Pekerjaan yang Diminta:
Tolong sambung teks tentang akidah dan taklid buta, mulai dari bagian tempat teks itu berhenti.

Kutipan Pilihan:
★ ★ ★ ★ ★
Seperti firman Allah SWT tentang ummat terdahulu yang keberatan menerima aqidah
yang dibawa oleh para Nabi dalam Surat Al-Baqarah 170 yang artinya : "Dan
apabila dikatakan kepada mereka, "Ikutlah apa yang telah diturunkan
Allah," mereka menjawab: "(Tidak), tetapi kami hanya mengikuti apa
yang telah kami dapati dari (perbuatan) nenek moyang kami." (Apabila
mereka akan mengikuti juga), walaupun nenek moyang mereka itu tidak mengetahui
suatu apapun, dan tidak mendapat petunjuk."
3. Taklid buta
kepada perkataan tokoh-tokoh yang dihormati tanpa melalui seleksi yang tepat
sesuai dengan argumen Al-Qur'an dan Sunnah. Sehingga apabila tokoh panutannya
sesat, maka ia ikut tersesat.
★ ★ ★ ★ ★
Kutipan Sumber:
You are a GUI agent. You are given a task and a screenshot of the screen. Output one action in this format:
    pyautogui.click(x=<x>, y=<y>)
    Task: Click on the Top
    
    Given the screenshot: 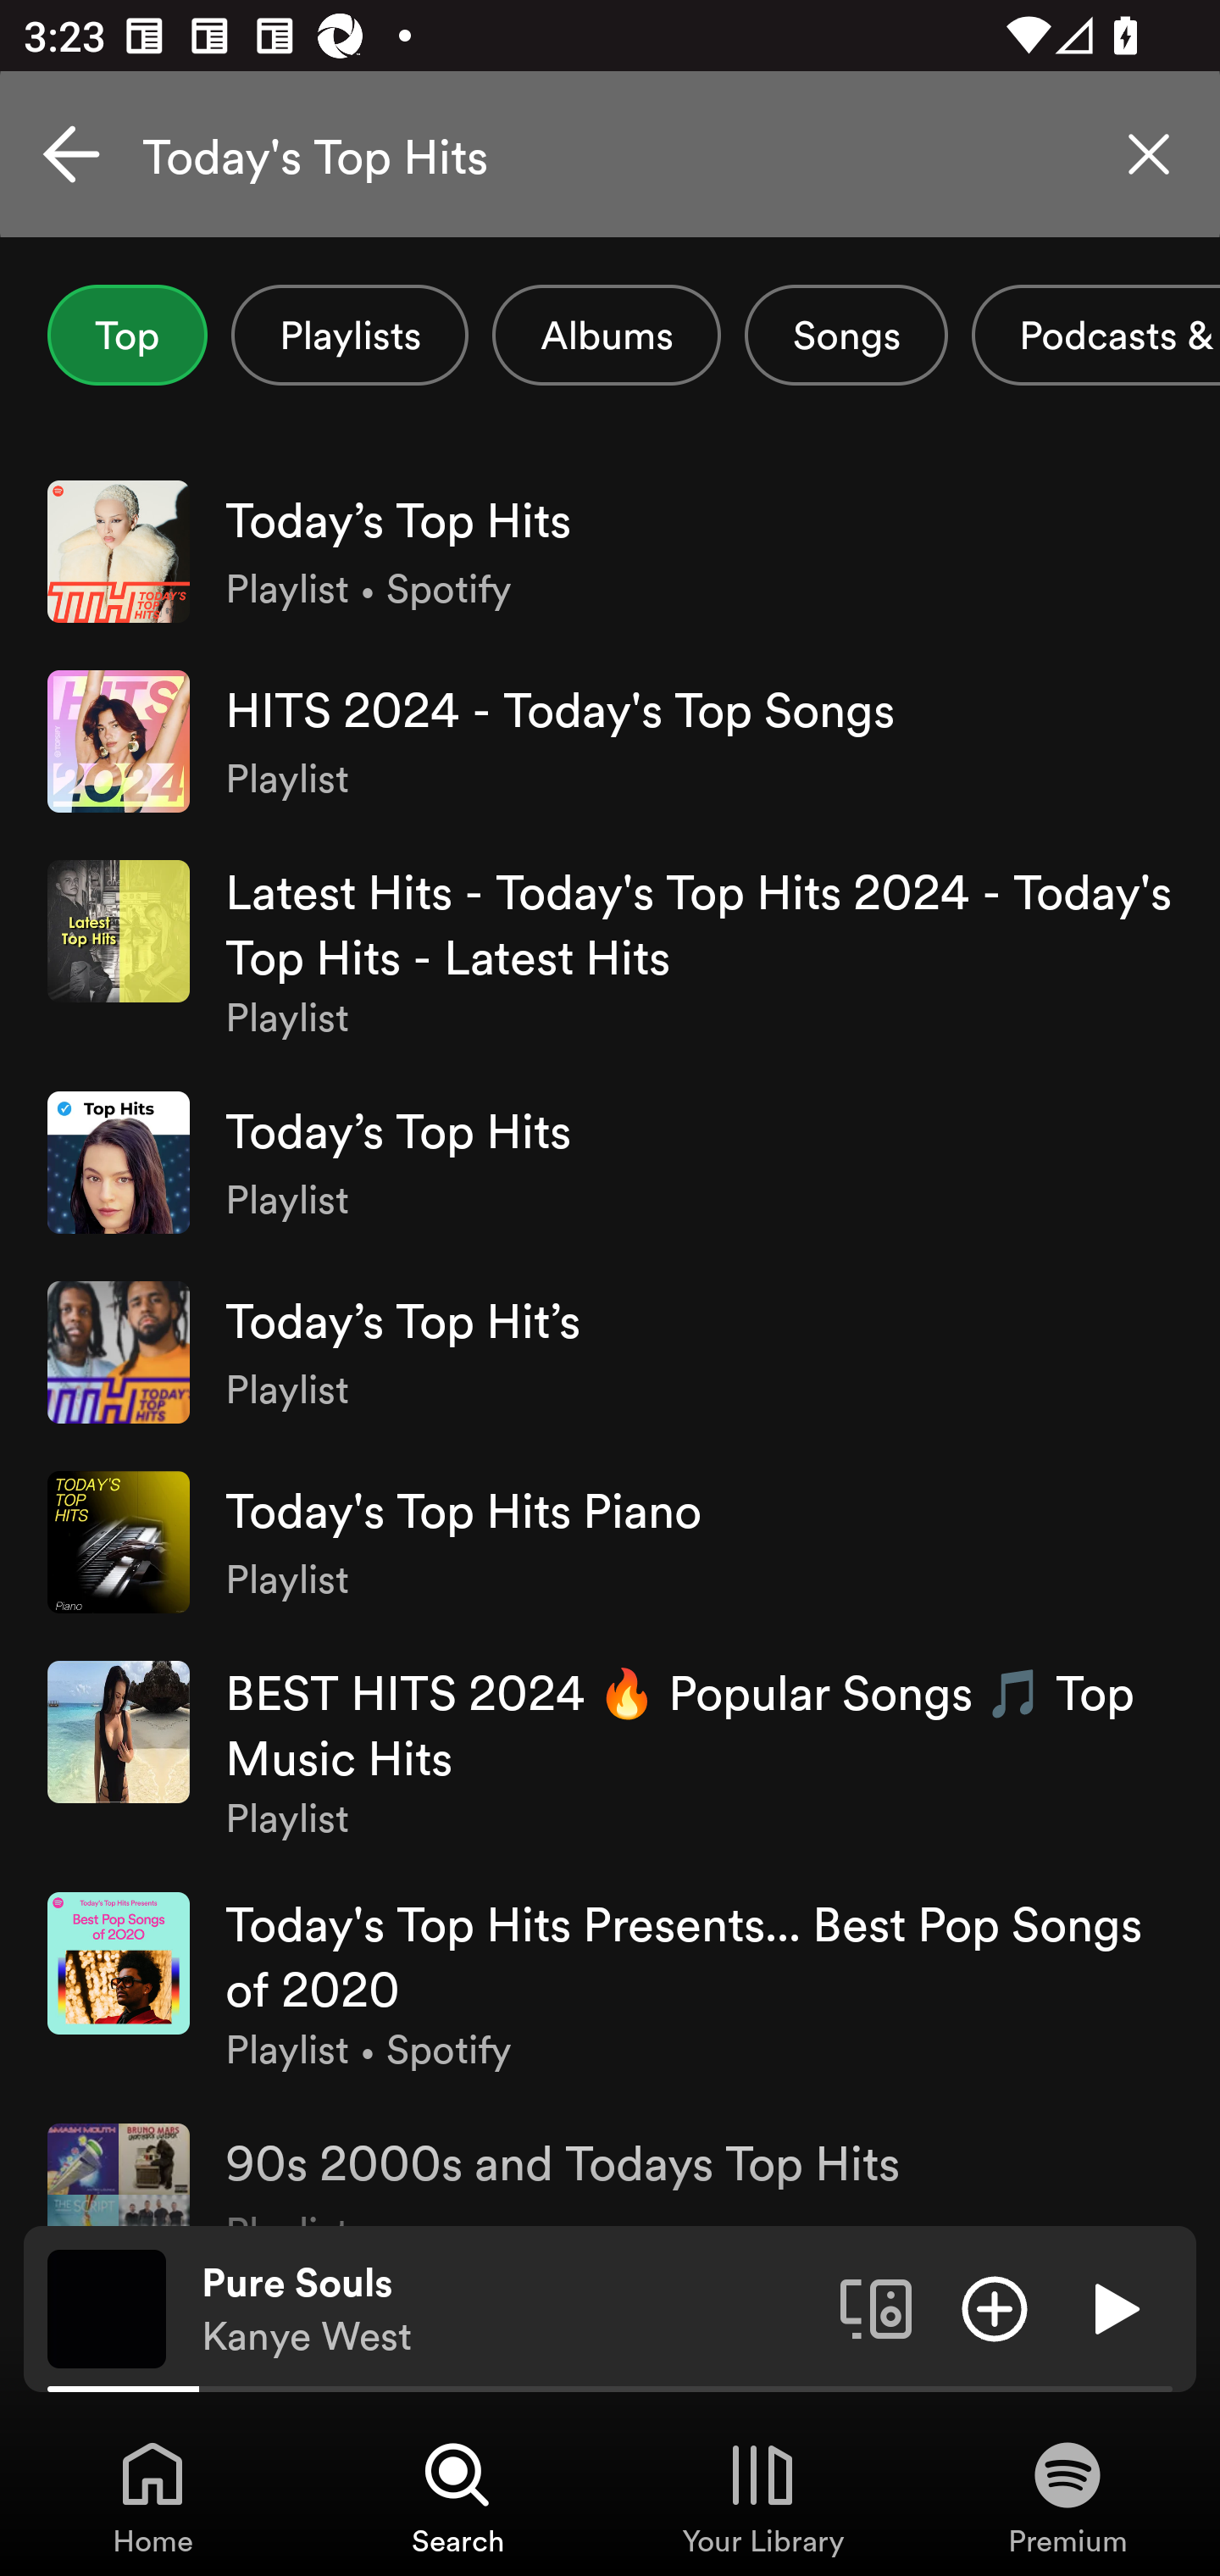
★ ★ ★ ★ ★
Jawaban Tugas:
4. Berlebihan
(ekstrim) dalam mencintai dan mengangkat para wali dan orang sholeh yang sudah
meninggal dunia, sehingga menempatkan mereka setara dengan Tuhan, atau dapat
berbuat seperti perbuatan Tuhan. Hal itu karena menganggap mereka sebagai
penengah/arbiter antara dia dengan Allah. Kuburan-kuburan mereka dijadikan
tempat meminta, bernadzar dan berbagai ibadah yang seharusnya hanya ditujukan
kepada Allah. Demikian itu pernah dilakukan oleh kaumnya Nabi Nuh AS ketika
mereka mengagungkan kuburan para sholihin. Lihat Surah Nuh 23 yang artinya : "Dan
jangan pula sekali-kali kamu meninggalkan penyembahan) Wadd, dan jangan pula
Suwa', Yaghuts, Ya'uq dan Nasr."
5. Lengah dan acuh
tak acuh dalam mengkaji ajara Islam disebabkan silau terhadap peradaban Barat
yang materialistik itu. Tak jarang mengagungkan para pemikir dan ilmuwan Barat
serta hasil teknologi yang telah dicapainya sekaligus menerima tingkah laku dan
kebudayaan mereka.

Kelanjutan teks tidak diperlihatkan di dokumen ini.